Of course, there’s also a 10,000-pound gorilla the company must reckon with, too.

I ain’t afraid of no search giant

As Neeva showed, even with a strong pedigree, you aren’t guaranteed success when it comes to competing in consumer search. Socher certainly understands that, but he doesn’t feel like it’s a zero-sum game, either. If he can begin to capture a piece of the multibillion-dollar search market, that would not be a bad place to start.

He says he’s glad the Neeva founders landed in a good spot but says his company had outgrown them by 4x or 5x in terms of just traffic. “We raised less money and try to be as frugal as we can. It’s not not cheap to run a search engine,” he said.

The app has tons of users now, and he understands that as he scales the company, it gets more costly to run. “We have grown the app to millions of users, and so the cost to serve has become very, very important for us, and we have actually been able to reduce the cost of serving by 70% on the LLM side and over 50% overall. So we are close to being able to run it at a similar cost to just a web index now,” he said.

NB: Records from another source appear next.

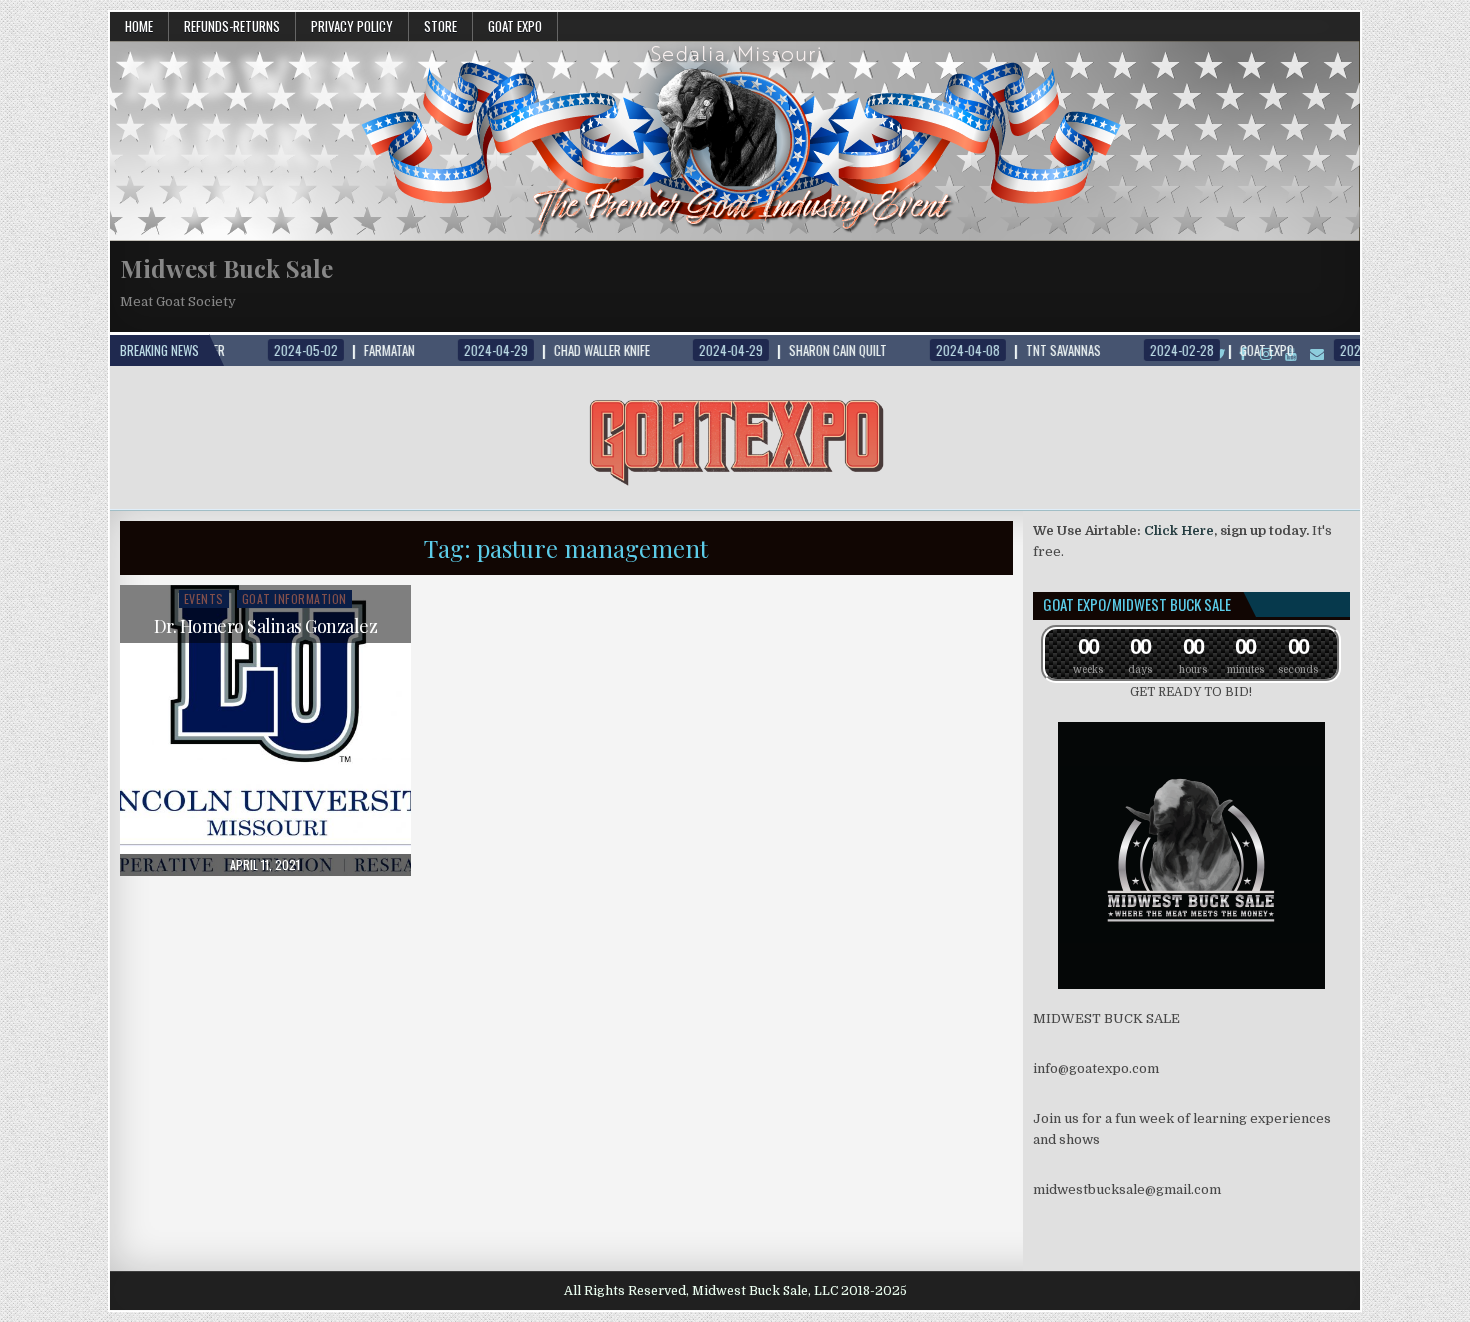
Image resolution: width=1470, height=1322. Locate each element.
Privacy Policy (352, 26)
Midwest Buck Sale (226, 268)
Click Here (1179, 530)
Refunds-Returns (232, 26)
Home (139, 26)
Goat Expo (515, 26)
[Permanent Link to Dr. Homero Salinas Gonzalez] (265, 730)
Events (204, 598)
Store (440, 26)
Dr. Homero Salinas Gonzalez (266, 626)
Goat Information (294, 598)
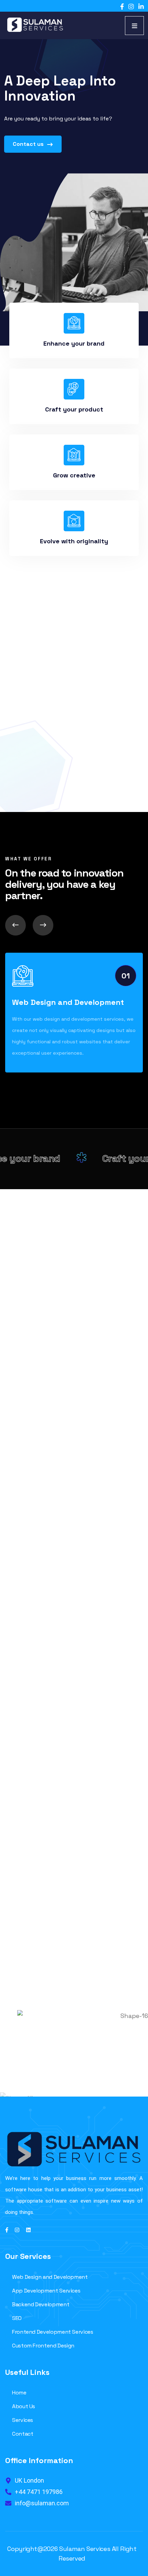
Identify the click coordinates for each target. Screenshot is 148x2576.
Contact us (29, 144)
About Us (23, 2406)
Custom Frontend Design (43, 2345)
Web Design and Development (68, 1002)
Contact (22, 2433)
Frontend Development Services (52, 2331)
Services (22, 2420)
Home (19, 2392)
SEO (17, 2318)
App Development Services (46, 2290)
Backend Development (40, 2304)
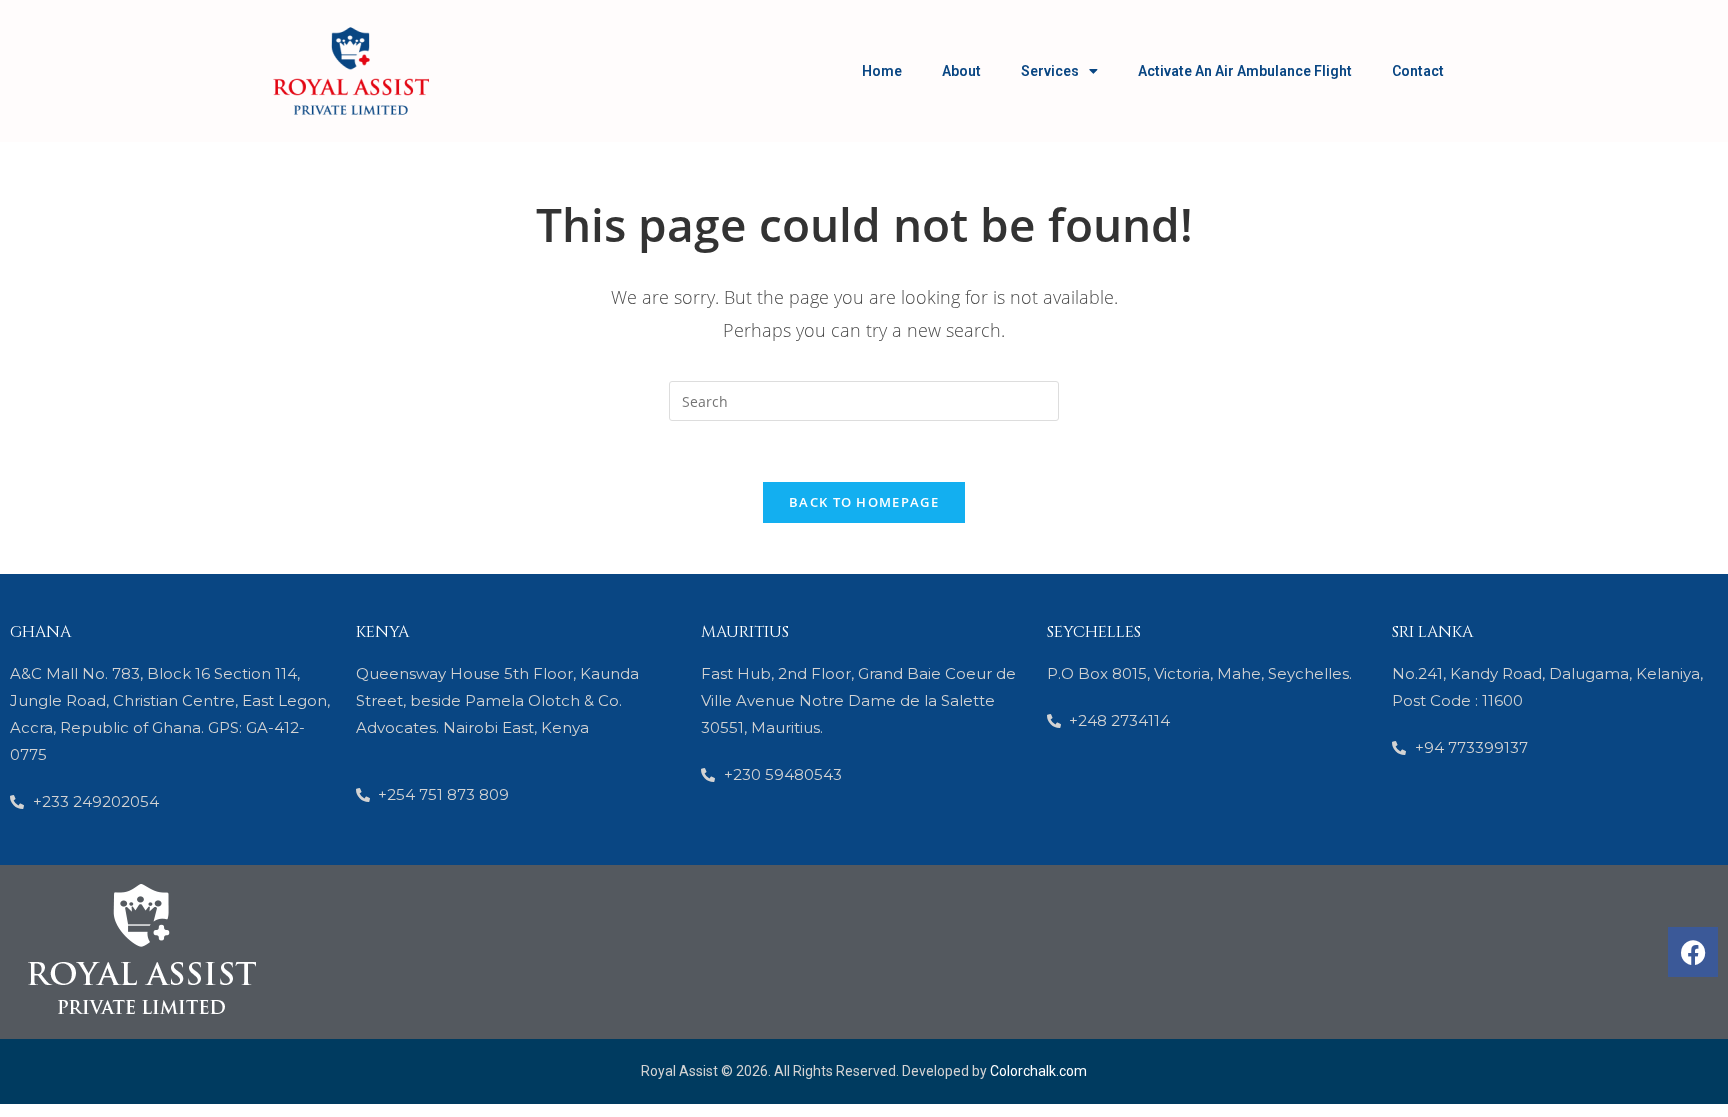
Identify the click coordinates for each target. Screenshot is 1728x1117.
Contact (1418, 71)
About (961, 71)
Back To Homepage (864, 502)
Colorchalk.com (1038, 1071)
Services (1050, 71)
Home (882, 71)
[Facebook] (1693, 952)
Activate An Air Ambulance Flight (1245, 71)
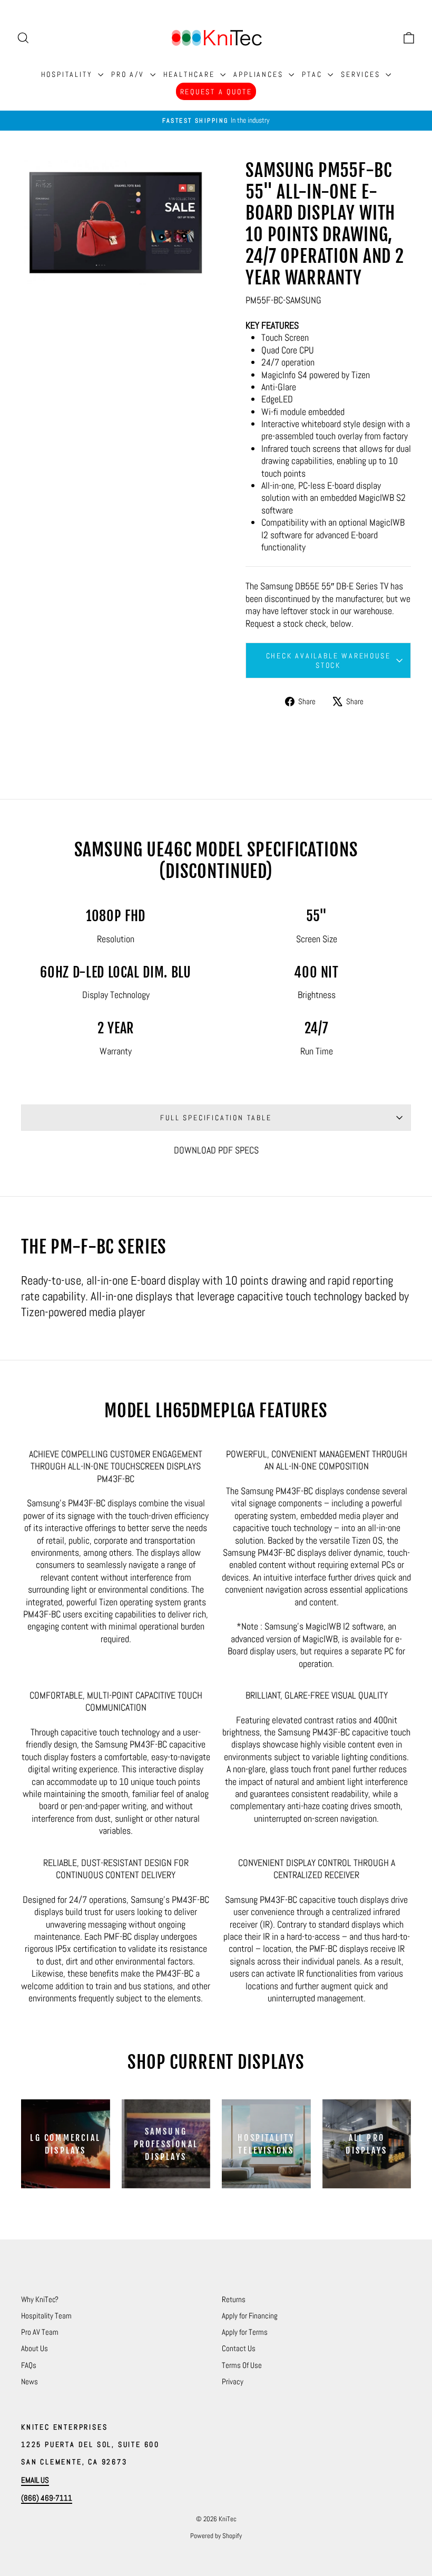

On the revenue front, Socher said the company’s working on some ideas, including what it calls “private ads,” as well as some things he wasn’t ready to discuss publicly just yet.

The difference between this variety of ad and the kind you have on most other search engines is that the advertisement is confined to this application. He says that it won’t follow you around the internet the way that Google ads do.

Another issue for him is defensibility, both against other startups and the giants, something that all companies in the generative AI space will have to deal with. While he didn’t go into too many details, he is thinking about how to add more features.

“It’s very clear that distribution continues to play a major, major role in all of this, and without revenue, you just can’t play the big game. And so that’s why we’re focused mostly on revenue right now, rather than continuing to grow massively. I think once you have revenue in place, it sets you up for being able to grow,” he said.

You don’t necessarily start a company like this hoping to take down Google, but he feels like he has laid the foundation for becoming a viable search engine competitor without having to grab huge chunks in the short term.

“It’s such a vast market. You don’t need to eat this massive trillion-dollar company to do well, even though that is obviously our super long-term ambition, our hope. But as long as we’re growing — and on many metrics we are growing in double digits, week over week — we will look to continue to do that.”